◆ Set exercise ◆
Render the entries below, from the first line up to and including the line with "Action: tap(292, 273)", as a Markdown table with the columns Row and Line. Number each row and omit blank lines.

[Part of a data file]

------------------------------------

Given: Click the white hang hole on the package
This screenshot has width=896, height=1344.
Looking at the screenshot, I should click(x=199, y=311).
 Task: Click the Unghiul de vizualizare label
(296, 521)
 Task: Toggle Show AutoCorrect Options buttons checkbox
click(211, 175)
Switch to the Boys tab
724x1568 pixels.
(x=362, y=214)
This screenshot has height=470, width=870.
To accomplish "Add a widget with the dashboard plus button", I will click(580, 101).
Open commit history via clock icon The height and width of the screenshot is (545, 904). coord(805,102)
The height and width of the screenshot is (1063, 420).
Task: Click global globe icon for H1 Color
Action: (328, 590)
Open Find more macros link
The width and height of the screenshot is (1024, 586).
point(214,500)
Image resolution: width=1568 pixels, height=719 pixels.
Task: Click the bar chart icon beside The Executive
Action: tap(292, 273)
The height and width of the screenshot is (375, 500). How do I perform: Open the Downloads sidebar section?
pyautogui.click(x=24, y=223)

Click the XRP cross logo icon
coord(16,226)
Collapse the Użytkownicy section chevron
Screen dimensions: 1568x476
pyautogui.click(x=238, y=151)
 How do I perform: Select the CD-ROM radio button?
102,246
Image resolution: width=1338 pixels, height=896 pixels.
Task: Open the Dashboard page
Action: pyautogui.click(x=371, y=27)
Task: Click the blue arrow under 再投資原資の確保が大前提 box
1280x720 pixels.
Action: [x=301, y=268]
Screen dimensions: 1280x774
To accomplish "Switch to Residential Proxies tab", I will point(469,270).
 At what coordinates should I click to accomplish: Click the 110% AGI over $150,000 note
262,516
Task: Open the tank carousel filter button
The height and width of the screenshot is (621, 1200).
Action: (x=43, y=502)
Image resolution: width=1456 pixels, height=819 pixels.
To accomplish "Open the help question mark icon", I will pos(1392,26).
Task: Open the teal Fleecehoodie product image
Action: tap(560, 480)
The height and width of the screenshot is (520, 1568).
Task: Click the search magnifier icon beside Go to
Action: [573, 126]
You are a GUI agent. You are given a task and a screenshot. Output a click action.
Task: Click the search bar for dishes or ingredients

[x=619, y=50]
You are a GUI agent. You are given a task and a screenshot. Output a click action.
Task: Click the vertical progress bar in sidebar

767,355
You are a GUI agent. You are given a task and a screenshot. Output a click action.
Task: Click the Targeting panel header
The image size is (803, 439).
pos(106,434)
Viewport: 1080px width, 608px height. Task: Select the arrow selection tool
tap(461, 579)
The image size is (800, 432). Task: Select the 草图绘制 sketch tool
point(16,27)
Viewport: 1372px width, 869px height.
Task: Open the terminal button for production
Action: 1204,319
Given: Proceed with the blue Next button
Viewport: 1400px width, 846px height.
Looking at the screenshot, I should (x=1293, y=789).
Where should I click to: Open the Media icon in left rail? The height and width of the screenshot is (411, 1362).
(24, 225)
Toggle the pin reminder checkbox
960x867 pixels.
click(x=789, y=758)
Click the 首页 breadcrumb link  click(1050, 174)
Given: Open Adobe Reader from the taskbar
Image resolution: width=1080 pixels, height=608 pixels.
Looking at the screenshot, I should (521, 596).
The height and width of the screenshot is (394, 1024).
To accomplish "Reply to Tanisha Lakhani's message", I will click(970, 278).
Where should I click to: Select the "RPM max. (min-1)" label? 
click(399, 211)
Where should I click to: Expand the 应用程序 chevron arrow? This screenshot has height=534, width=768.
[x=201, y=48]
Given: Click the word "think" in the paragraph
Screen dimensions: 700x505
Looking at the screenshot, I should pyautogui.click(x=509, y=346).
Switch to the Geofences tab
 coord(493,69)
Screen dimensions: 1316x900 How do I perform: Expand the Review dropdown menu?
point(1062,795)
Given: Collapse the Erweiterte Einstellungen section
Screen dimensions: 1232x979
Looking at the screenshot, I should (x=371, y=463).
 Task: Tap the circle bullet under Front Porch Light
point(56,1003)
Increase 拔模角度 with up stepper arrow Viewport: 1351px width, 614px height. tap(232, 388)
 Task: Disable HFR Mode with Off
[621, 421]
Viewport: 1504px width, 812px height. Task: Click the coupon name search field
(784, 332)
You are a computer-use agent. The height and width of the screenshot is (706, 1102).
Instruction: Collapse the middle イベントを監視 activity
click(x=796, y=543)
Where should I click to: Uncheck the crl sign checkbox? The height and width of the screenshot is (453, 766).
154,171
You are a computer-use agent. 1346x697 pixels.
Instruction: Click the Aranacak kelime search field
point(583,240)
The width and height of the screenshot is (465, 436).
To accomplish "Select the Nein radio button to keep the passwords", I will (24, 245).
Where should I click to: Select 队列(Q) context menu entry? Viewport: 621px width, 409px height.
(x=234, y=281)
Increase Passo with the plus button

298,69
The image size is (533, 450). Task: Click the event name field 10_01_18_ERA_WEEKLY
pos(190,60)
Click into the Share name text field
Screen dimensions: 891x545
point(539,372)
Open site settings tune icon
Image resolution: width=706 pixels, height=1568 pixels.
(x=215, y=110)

------------------------------------

◆ Correct result ◆
| Row | Line |
|---|---|
| 1 | Given: Click the white hang hole on the package |
| 2 | This screenshot has width=896, height=1344. |
| 3 | Looking at the screenshot, I should click(x=199, y=311). |
| 4 |  Task: Click the Unghiul de vizualizare label |
| 5 | (296, 521) |
| 6 |  Task: Toggle Show AutoCorrect Options buttons checkbox |
| 7 | click(211, 175) |
| 8 | Switch to the Boys tab |
| 9 | 724x1568 pixels. |
| 10 | (x=362, y=214) |
| 11 | This screenshot has height=470, width=870. |
| 12 | To accomplish "Add a widget with the dashboard plus button", I will click(580, 101). |
| 13 | Open commit history via clock icon The height and width of the screenshot is (545, 904). coord(805,102) |
| 14 | The height and width of the screenshot is (1063, 420). |
| 15 | Task: Click global globe icon for H1 Color |
| 16 | Action: (328, 590) |
| 17 | Open Find more macros link |
| 18 | The width and height of the screenshot is (1024, 586). |
| 19 | point(214,500) |
| 20 | Image resolution: width=1568 pixels, height=719 pixels. |
| 21 | Task: Click the bar chart icon beside The Executive |
| 22 | Action: tap(292, 273) |